**Work required**
Set down all the data again. Change nothing.
Start of Record excerpts
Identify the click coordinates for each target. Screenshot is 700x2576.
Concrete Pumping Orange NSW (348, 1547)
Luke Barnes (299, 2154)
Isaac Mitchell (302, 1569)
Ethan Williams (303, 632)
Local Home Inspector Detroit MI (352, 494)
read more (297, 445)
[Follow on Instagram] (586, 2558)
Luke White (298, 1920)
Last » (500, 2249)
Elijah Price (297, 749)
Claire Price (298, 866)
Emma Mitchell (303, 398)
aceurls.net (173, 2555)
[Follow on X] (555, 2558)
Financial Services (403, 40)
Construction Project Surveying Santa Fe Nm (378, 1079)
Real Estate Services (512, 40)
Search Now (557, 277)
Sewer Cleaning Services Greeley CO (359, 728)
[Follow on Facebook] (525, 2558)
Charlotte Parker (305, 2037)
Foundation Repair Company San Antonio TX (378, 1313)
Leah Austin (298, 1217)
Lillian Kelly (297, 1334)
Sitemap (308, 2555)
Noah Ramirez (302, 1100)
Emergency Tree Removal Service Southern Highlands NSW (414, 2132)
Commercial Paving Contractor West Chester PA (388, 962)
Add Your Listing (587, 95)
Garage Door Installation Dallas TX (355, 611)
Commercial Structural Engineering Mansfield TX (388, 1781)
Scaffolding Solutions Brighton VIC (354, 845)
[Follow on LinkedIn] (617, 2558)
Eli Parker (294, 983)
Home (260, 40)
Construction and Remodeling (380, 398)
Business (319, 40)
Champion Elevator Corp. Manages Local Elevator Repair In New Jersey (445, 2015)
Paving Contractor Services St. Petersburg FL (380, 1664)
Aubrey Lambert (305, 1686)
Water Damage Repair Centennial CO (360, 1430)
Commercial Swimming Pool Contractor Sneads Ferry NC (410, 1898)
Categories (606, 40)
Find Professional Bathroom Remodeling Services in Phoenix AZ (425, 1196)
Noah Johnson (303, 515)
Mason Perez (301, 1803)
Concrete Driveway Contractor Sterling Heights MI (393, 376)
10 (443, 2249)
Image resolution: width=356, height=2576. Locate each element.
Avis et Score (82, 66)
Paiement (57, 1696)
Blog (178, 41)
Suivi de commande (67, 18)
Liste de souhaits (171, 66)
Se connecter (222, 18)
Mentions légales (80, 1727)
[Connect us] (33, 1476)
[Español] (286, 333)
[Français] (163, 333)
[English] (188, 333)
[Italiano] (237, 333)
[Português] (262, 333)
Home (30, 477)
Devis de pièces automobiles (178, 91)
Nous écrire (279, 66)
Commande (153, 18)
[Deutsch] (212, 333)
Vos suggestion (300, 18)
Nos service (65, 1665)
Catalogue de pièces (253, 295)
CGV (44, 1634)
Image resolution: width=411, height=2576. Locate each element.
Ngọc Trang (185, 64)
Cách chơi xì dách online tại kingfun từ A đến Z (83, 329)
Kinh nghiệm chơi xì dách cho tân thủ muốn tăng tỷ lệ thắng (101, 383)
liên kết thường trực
End of Record excerpts
**Task output**
Identify the click coordinates for each target. Screenshot is 700x2576.
Concrete Pumping Orange NSW (348, 1547)
Luke Barnes (299, 2154)
Isaac Mitchell (302, 1569)
Ethan Williams (303, 632)
Local Home Inspector Detroit MI (352, 494)
read more (297, 445)
[Follow on Instagram] (586, 2558)
Luke White (298, 1920)
Last » (500, 2249)
Elijah Price (297, 749)
Claire Price (298, 866)
Emma Mitchell (303, 398)
aceurls.net (173, 2555)
[Follow on X] (555, 2558)
Financial Services (403, 40)
Construction Project Surveying Santa Fe Nm (378, 1079)
Real Estate Services (512, 40)
Search Now (557, 277)
Sewer Cleaning Services Greeley CO (359, 728)
[Follow on Facebook] (525, 2558)
Charlotte Parker (305, 2037)
Foundation Repair Company San Antonio TX (378, 1313)
Leah Austin (298, 1217)
Lillian Kelly (297, 1334)
Sitemap (308, 2555)
Noah Ramirez (302, 1100)
Emergency Tree Removal Service Southern Highlands NSW (414, 2132)
Commercial Paving Contractor West Chester PA (388, 962)
Add Your Listing (587, 95)
Garage Door Installation Dallas TX (355, 611)
Commercial Structural Engineering Mansfield TX (388, 1781)
Scaffolding Solutions Brighton VIC (354, 845)
[Follow on LinkedIn] (617, 2558)
Eli Parker (294, 983)
Home (260, 40)
Construction and Remodeling (380, 398)
Business (319, 40)
Champion Elevator Corp. Manages Local Elevator Repair In New Jersey (445, 2015)
Paving Contractor Services St. Petersburg FL (380, 1664)
Aubrey Lambert (305, 1686)
Water Damage Repair Centennial CO (360, 1430)
Commercial Swimming Pool Contractor Sneads Ferry NC (410, 1898)
Categories (606, 40)
Find Professional Bathroom Remodeling Services in Phoenix AZ (425, 1196)
Noah Johnson (303, 515)
Mason Perez (301, 1803)
Concrete Driveway Contractor Sterling Heights MI (393, 376)
10 (443, 2249)
Image resolution: width=356, height=2576. Locate each element.
Avis et Score (82, 66)
Paiement (57, 1696)
Blog (178, 41)
Suivi de commande (67, 18)
Liste de souhaits (171, 66)
Se connecter (222, 18)
Mentions légales (80, 1727)
[Connect us] (33, 1476)
[Español] (286, 333)
[Français] (163, 333)
[English] (188, 333)
[Italiano] (237, 333)
[Português] (262, 333)
Home (30, 477)
Devis de pièces automobiles (178, 91)
Nous écrire (279, 66)
Commande (153, 18)
[Deutsch] (212, 333)
Vos suggestion (300, 18)
Nos service (65, 1665)
Catalogue de pièces (253, 295)
CGV (44, 1634)
Image resolution: width=411, height=2576. Locate each element.
Ngọc Trang (185, 64)
Cách chơi xì dách online tại kingfun từ A đến Z (83, 329)
Kinh nghiệm chơi xì dách cho tân thủ muốn tăng tỷ lệ thắng (101, 383)
liên kết thường trực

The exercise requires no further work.